Architecture in Practice
┌─────────────────────────────────┐
│ Tauri Shell │
│ ┌───────────────────────────┐ │
│ │ gptme-webui (Vue) │ │
│ │ ┌─────────┐ ┌─────────┐ │ │
│ │ │ Local │ │ Cloud │ │ │
│ │ │ Server │ │ Server │ │ │
│ │ └────┬────┘ └────┬────┘ │ │
│ └───────┼───────────┼──────┘ │
│ │ │ │
│ ┌─────▼─────┐ ┌──▼──────┐ │
│ │ Sidecar │ │ gptme.ai│ │
│ │ gptme-srv │ │ API │ │
│ └───────────┘ └─────────┘ │
└─────────────────────────────────┘
The auth chain uses device flow OAuth with deep links (gptme://auth/callback). The user clicks “Sign in” → browser opens → authorizes → deep link bounces back to the app with tokens stored in the OS keychain.
The Merge Strategy
Rather than maintaining a separate repository, we’re merging gptme-tauri into the main gptme monorepo as a tauri/ subtree. This keeps all gptme code in one place, simplifies CI, and means desktop releases can track server releases naturally.
The subtree approach preserves full git history from the original repo while making it a first-class part of the monorepo. Path-filtered CI ensures Tauri builds only trigger when tauri/ files change.
What This Enables
Once the convergent app ships:
- Zero-setup onboarding: Download app → sign in → start chatting. No Python, no pip, no API keys.

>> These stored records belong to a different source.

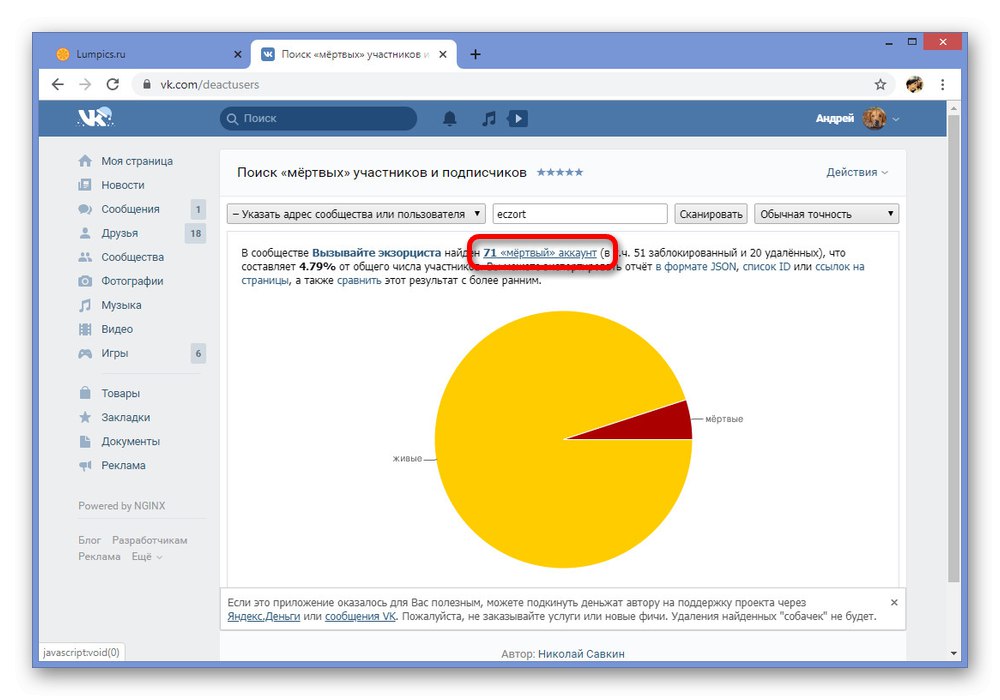The image size is (1000, 700).
Task: Open the VK music note icon in header
Action: pyautogui.click(x=489, y=119)
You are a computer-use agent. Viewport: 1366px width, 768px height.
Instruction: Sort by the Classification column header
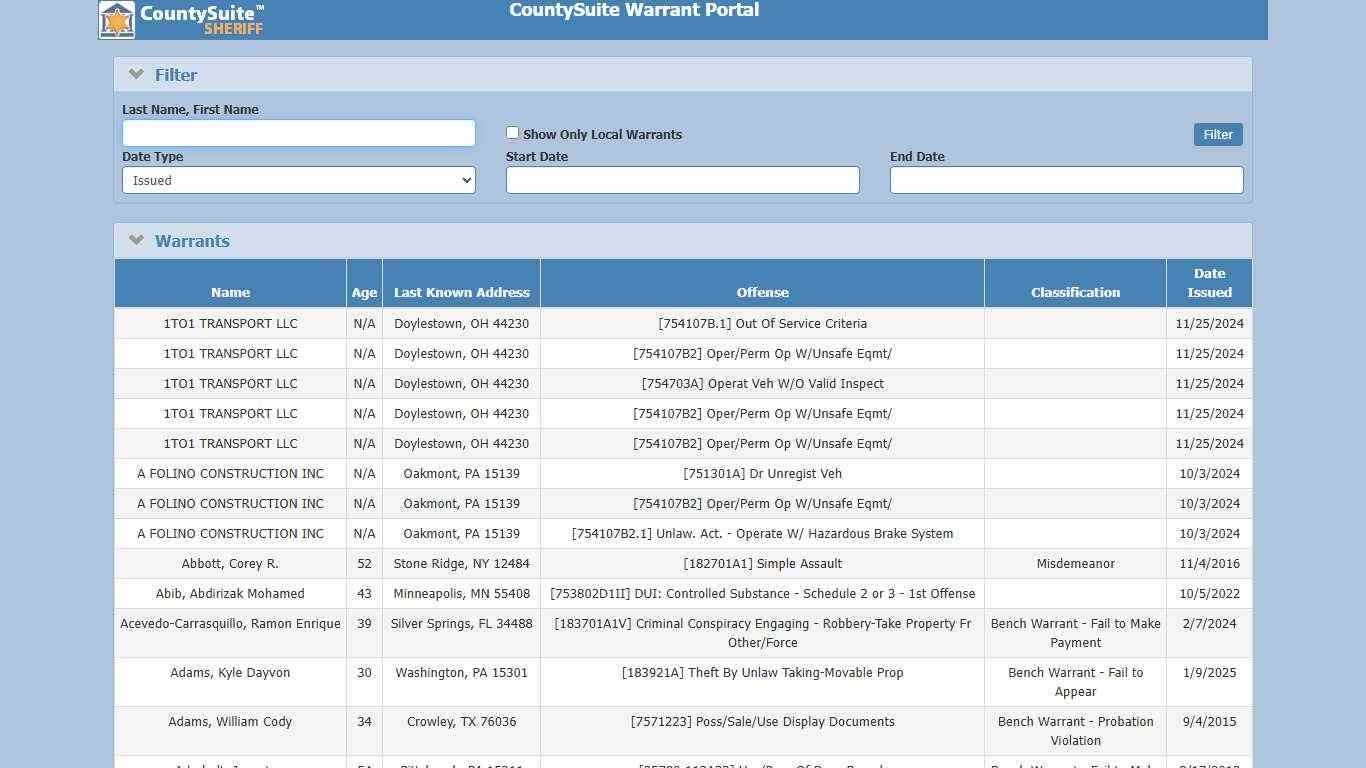1075,292
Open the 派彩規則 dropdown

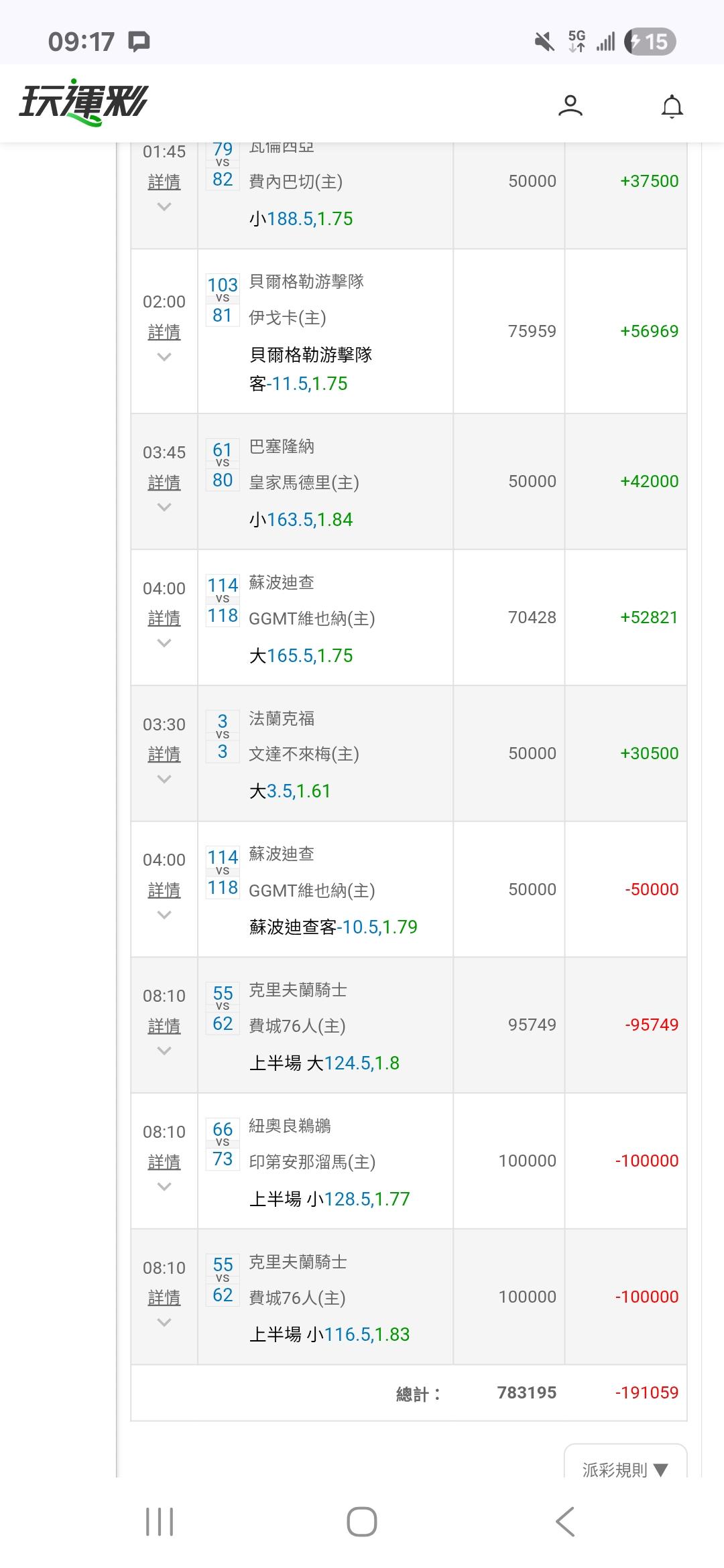[x=625, y=1469]
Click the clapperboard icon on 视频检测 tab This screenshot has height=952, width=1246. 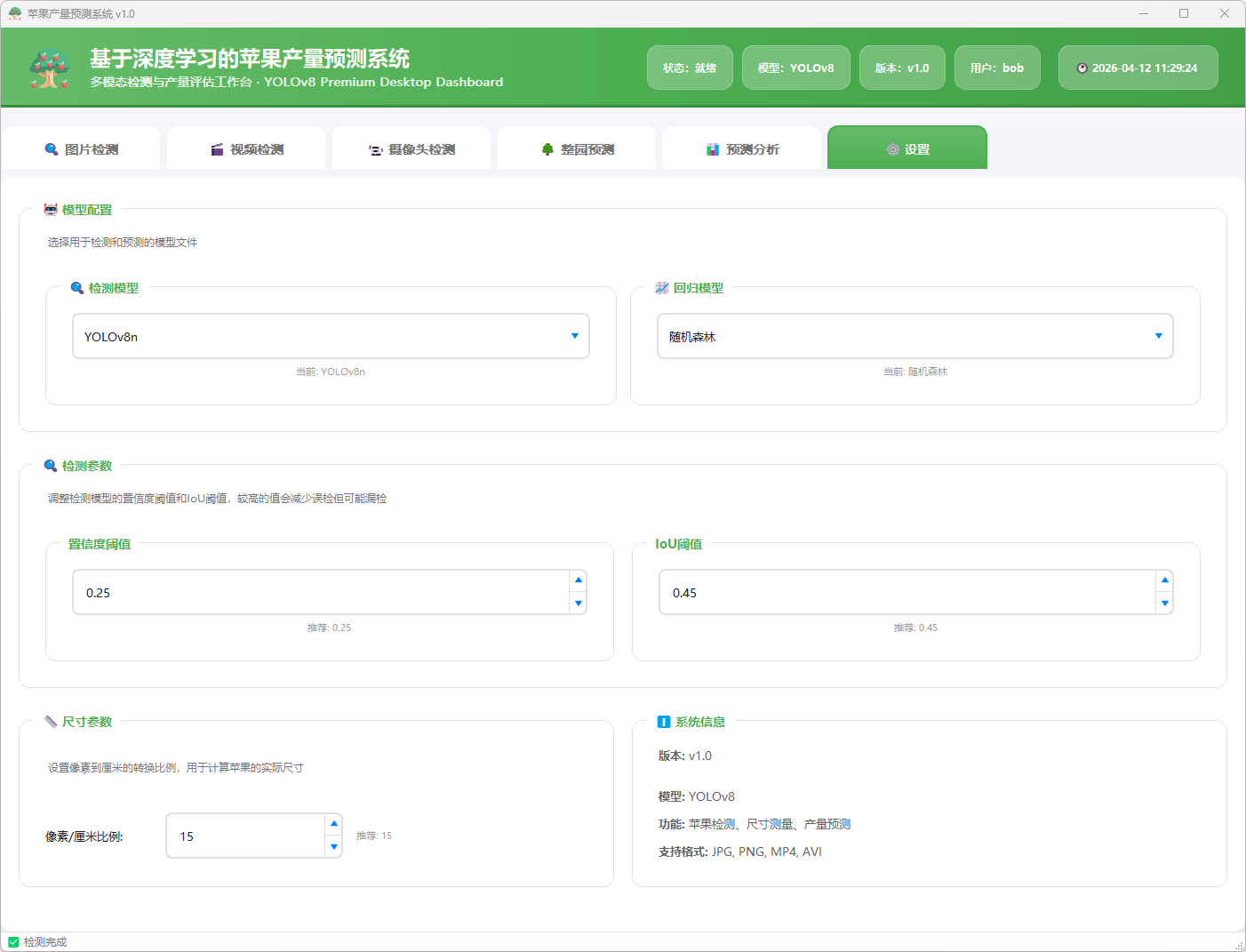[x=217, y=149]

- Progressive local-first: Start with cloud, migrate to local as you get comfortable.
- Always-on agents: Cloud backend keeps agents running when your laptop sleeps.
- Same interface everywhere: Desktop, web, and eventually mobile — all the same UI.
The convergent pattern isn’t gptme-specific. Any tool that has both a local server and a cloud service can use this approach. The hard part isn’t the architecture — it’s making the switching invisible to the user.